Withholding Taxes. This provision supplements Section 8 of the Award Agreement:
If payment or withholding of the income tax due is not made within ninety (90) days of the event giving rise to the income tax, or such other period specified in Section 222(1)(c) of the U.K. Income Tax (Earnings and Pensions) Act 2003 (the “Due Date”), the amount of any uncollected income tax shall constitute a loan owed by Participant to the Employer, effective on the Due Date. Participant agrees that the loan will bear interest at the then-current Official Rate of Her Majesty's Revenue & Customs (“HMRC”), it will be immediately due and repayable, and the Company or the Employer may recover it at any time thereafter by any of the means referred to in Section 8 of the Award Agreement.

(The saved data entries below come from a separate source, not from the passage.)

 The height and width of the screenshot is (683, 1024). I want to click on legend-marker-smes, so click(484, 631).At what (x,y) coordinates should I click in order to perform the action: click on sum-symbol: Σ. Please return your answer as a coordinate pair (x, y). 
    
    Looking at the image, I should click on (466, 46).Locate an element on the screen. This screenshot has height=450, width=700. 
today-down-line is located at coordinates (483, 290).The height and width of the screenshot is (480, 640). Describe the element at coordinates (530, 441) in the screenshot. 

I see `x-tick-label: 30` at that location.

Notwithstanding the foregoing, if Participant is a director or executive officer of the Company (within the meaning of Section 13(k) of the U.S. Securities and Exchange Act of 1934, as amended), Participant shall not be eligible for a loan from the Company to cover the income tax. In the event that Participant is a director or executive officer and income tax not collected from or paid by Participant by the Due Date, the amount of any uncollected income tax will constitute a benefit to Participant on which additional income tax and national insurance contributions (“NICs”) may be payable. Participant acknowledges that Participant ultimately will be responsible for reporting and paying any income tax due on this additional benefit directly to HMRC under the self-assessment regime and for reimbursing the Company or the Employer (as applicable) for the value of any employee NICs due on this additional benefit, which the Company and/or the Employer may recover from Participant at any time thereafter by any of the means referred to in Section 8 of the Award Agreement.

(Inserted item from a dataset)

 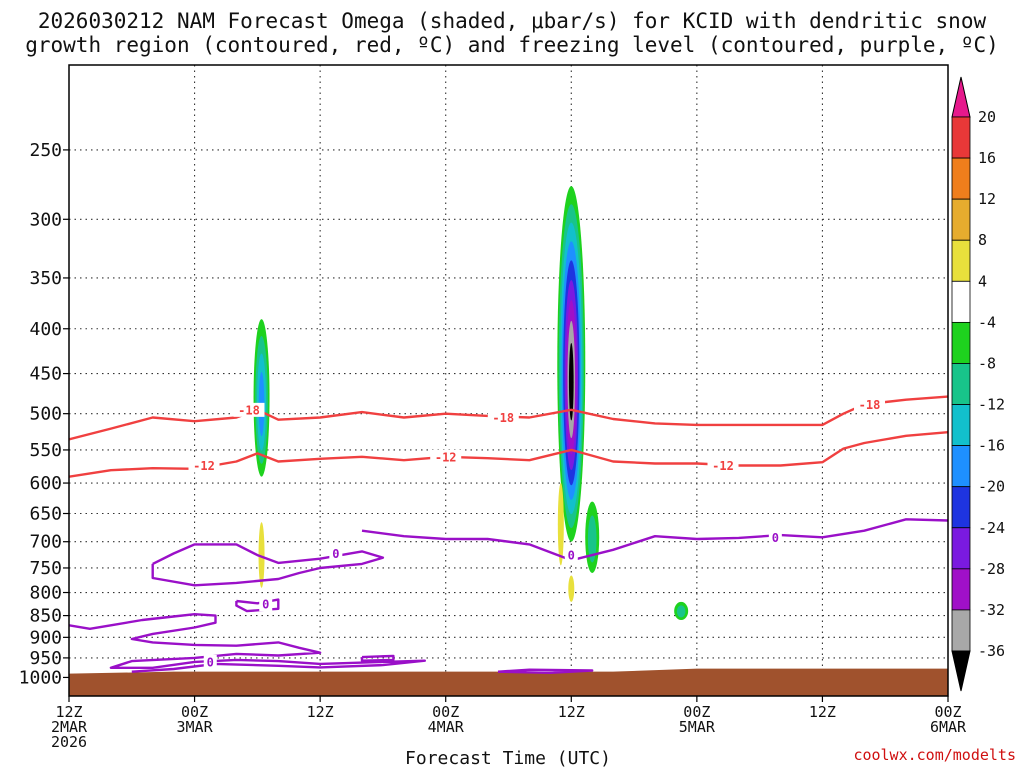 I want to click on y-tick-label: 300, so click(x=46, y=220).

Joint Election for Transfer of the Employer's Secondary Class 1 NICs Liability to the Participant. As a condition of vesting in the PSUs, Participant agrees to accept any liability for secondary Class 1 NICs, which may be payable by the Company or the Employer in connection with the PSUs (“Employer NICs”). Without limitation to the foregoing, Participant agrees to enter into an election between Participant and the Company or the Employer (the “Election”), in the form approved for such Election by HMRC, and any other consents or elections required to accomplish the transfer of the Employer NICs to Participant, prior to vesting of the PSUs. Participant further agrees to enter into such other joint elections as may be required between Participant and any successor to the Company and/or the Employer. If Participant does not enter into the Election prior to the vesting of the PSUs, Participant shall, without any liability to the Company or any Parent or Subsidiary, not be entitled to vest in the PSUs.
Participant further agrees that the Company and/or the Employer may collect the Employer NICs by any of the means set forth in Section 8 of the Award Agreement, as supplemented above.